Вчера вечером мне позвонил Набоков и в некотором смущении сказал мне, что получил от Вас чек на 15 долларов, тогда как он ожидал получить 25. Насколько я понял, речь идет о последних его переводах, о которых Вы списывались непосредственно. Не знаю, почему у Набокова получилось впечатление, что журнал заплатит ему 25 долларов, но раз уж это недоразумение вышло, то я считал бы, что лучше доплатить ему десять долларов, тем более, что он сейчас, по‑видимому, очень нуждается в деньгах. Думаю, что это нас не разорит, так как переводы статей Шварца и Александровой мы получили даром. Если Вы со мной согласны, то, я думаю, можно Набокову просто послать чек, даже без всяких объяснений.

Всего лучшего,

[986]

Литературные темы в письмах Набокова к Карповичу возникают постоянно, но как бы между прочим, вернее, между дел – в силу обстоятельств, требовавших нескончаемых хлопот с поиском средств к существованию для самого Набокова и с оформлением бумаг для кузины его жены, Анны Фейгиной, очень близкого им человека, которой вновь благодаря Карповичу удалось в разгар войны выбраться из Франции в Америку. Старший корреспондент Набокова, однако, находил время и для литературных оценок, и даже для полемики, о чем свидетельствует его точный и обстоятельный отзыв на посланную ему Набоковым английскую рукопись литературной биографии Гоголя, законченной в 1943 году. Карпович без обиняков указал ему на излишнюю эксцентричность его книги, пестрящей яркими, но спорными замечаниями и суждениями. «Если бы я чувствовал себя Тургеневым, пишущим предсмертное письмо Толстому, – писал ему Карпович, – то я кончил бы это свое послание патетическим призывом к Вам последовать моему совету и спасти Вашу прекрасную книгу от ненужных нареканий. Но поверьте, пожалуйста, и без такого призыва, что я решительно принимаю судьбу Вашей книги очень близко к сердцу». Примечательно, что в том же духе об этой книге написал Набокову и Марк Алданов, давший ей очень высокую оценку («В русской же литературе эта Ваша книга не умрет») и тут же признавшийся: «А „Холливудских“ имен у Толстого я, разумеется, никогда, до последнего дня, Вам не прощу».

Набоков со своей стороны не мог смириться с налетом провинциальности в основанном Карповичем и Алдановым в Нью‑Йорке «Новом журнале», который претендовал на продолжение традиций парижских «Современных записок», много и охотно печатавших Набокова в 30‑х годах. Его сотрудничество в нем началось с разногласий, которые едва не привели к немедленному разрыву. Помещаемые ниже два письма Набокова к тогдашнему редактору «Нового журнала» Алданову освещают ранний этап его взаимоотношений с этим журналом; поздний этап отражает переписка Набокова и Карповича 50‑х годов.
********************
§ **Задания**:
(A) В каком году, по словам отрывка, Набоков закончил литературную биографию Гоголя?
(B) Продолжите отрывок о переписке Набокова с Карповичем и Алдановым, начав сразу после его последнего предложения.
Данные никак не связаны с отрывком.

§ **Данные**:
********************
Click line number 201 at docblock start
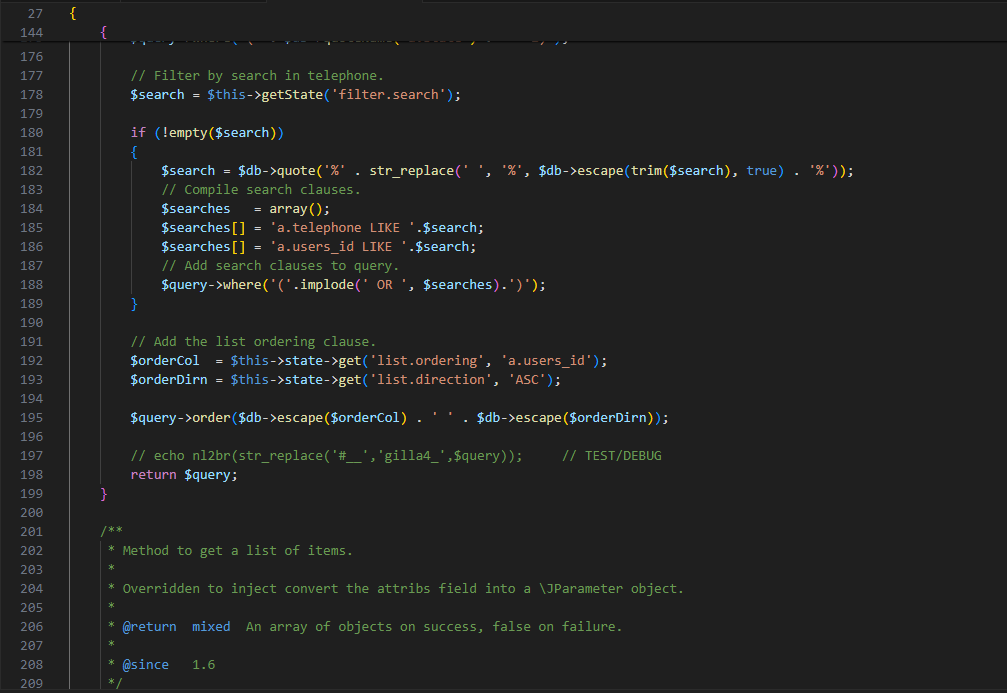1007x693 pixels. click(x=31, y=531)
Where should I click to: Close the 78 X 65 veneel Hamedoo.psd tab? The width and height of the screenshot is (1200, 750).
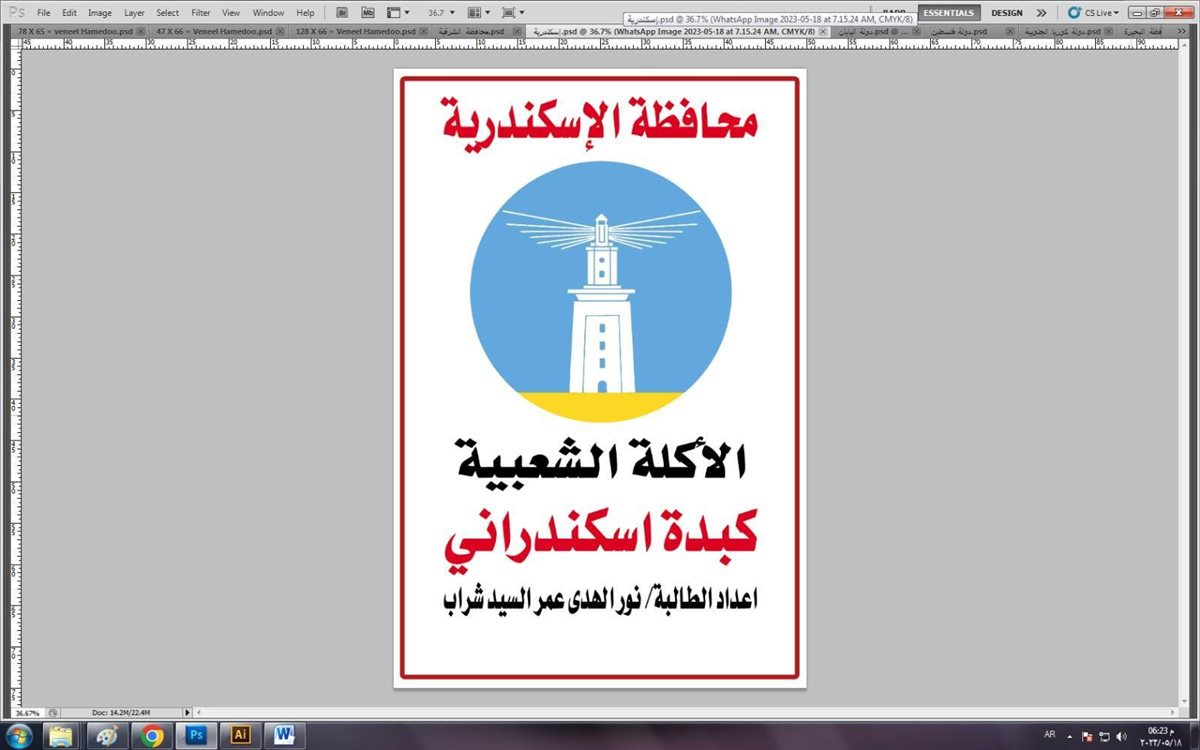[140, 32]
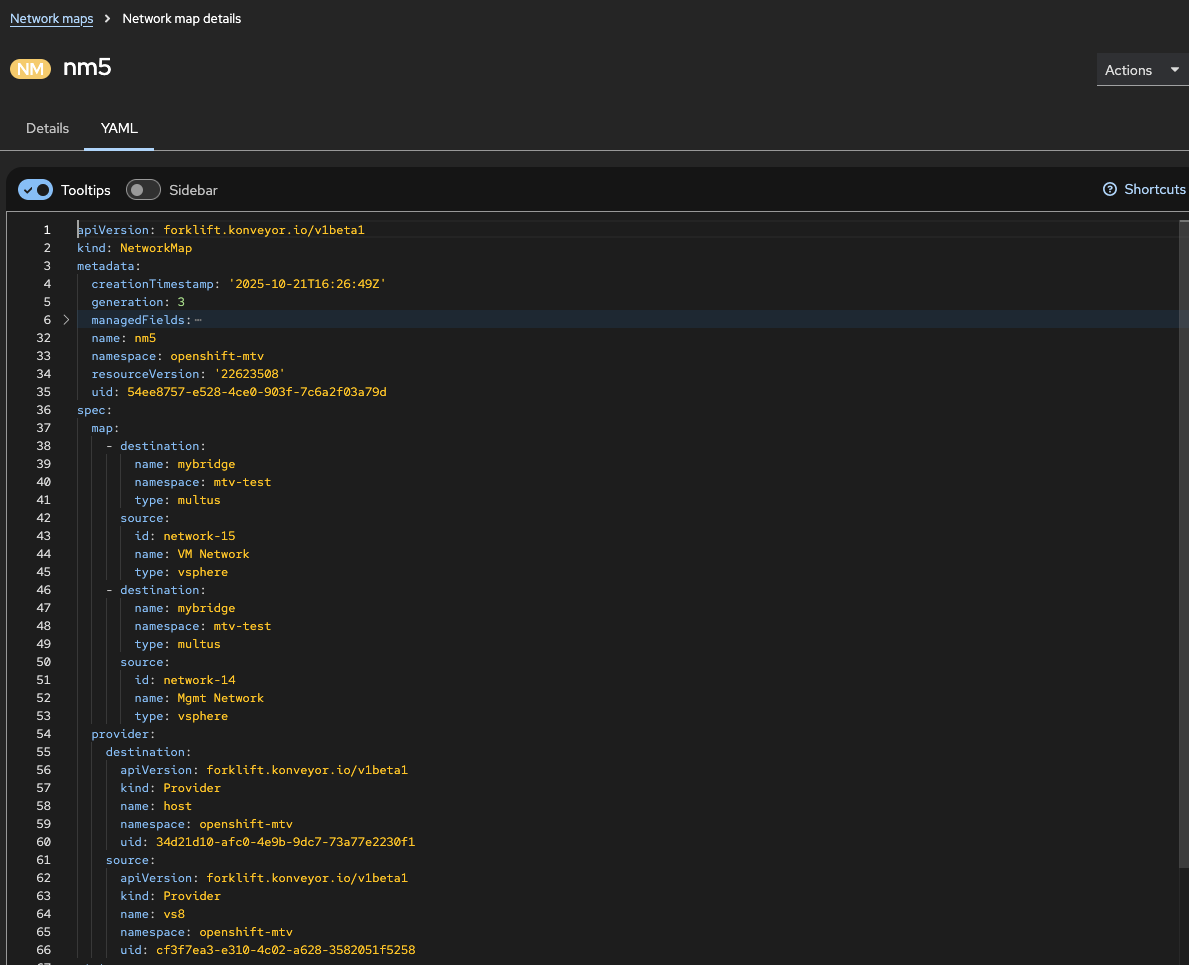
********************
§ **Ответы на задания**:
(A) В 1943 году.

(B)
Вскоре после выхода долгожданного первого номера журнала, в котором был напечатан отрывок из его незавершенного романа «Solus Rex», следующий за началом романа младшей дочери Льва Толстого, А. Л. Толстой «Предрассветный туман», Набоков написал Алданову гневное письмо:

21. I. 42

Дорогой мой Марк Александрович, что это – шутка? «Соврем.<енные> Записки», знаете, тоже кой‑когда печатали пошлятинку – были и «Великие Каменщики», и «Отчизна» какой‑то дамы, и «Дом в Пассях» [sic] бедного Бориса Константиновича <Зайцева>, – всякое бывало, – но то были шедевры по сравнению с «Предрассветным туманом» госпожи Толстой. Что вы сделали? Как могла появиться в журнале, редактируемом Алдановым, в журнале, который чудом выходит, чудное патетическое появление которого уже само по себе должно было вмещать обещание победы над нищетой, рассеянием, безнадежностью, – как могла в нем появиться эта безграмотная, бездарнейшая, мещанская дрянь? И это не просто похабщина, а еще похабщина погромная. Почему, собственно, этой госпоже понадобилось втиснуть именно в еврейскую семью (вот с такими носами – т. е. прямо с кудрявых страниц «Юденкеннера») этих ах каких невинных, ах каких трепетных, ах каких русских женщин, в таких скромных платьицах, с великопоместным прошлым, которое‑де и не снилось кривоногим толстопузым нью иоркским жидам, да толстым крашеным их жидовкам с «узловатыми пальцами, унизанными бриллиантами», да наглым молодым яврэям, норовящим кокнуть чистых русских княжон – enfin [987], не мне же вам толковать эти «прелестные» интонации, которые валят, как пух из кишиневских окон, из каждой строки этой лубочной мерзости. Дорогой мой, зачем вы это поместили? В чем дело? Ореол Ясной Поляны? Ах, знаете, толстовская кровь? «Дожидавшийся» Облонский? [988] Нет, просто не понимаю… А стиль, «приемы», нанизанные глагольчики… Боже мой! Откровенно вам говорю, что знай я заране [sic] об этом соседстве, я бы своей вещи вам не дал – и если «Продолжение следует», то уж, пожалуйста, на меня больше не рассчитывайте. Я так зол, что не хочется говорить о качествах журнала, о великолепном стихотворении Марии Толстой, о вашем блестящем Троцком, о прекрасной статье Полякова‑Литовцева.

Дружески, но огорченно ваш

Wilson’y [989] не посылайте – это неловко. Для него еврейский вопрос имеет большое значение [990].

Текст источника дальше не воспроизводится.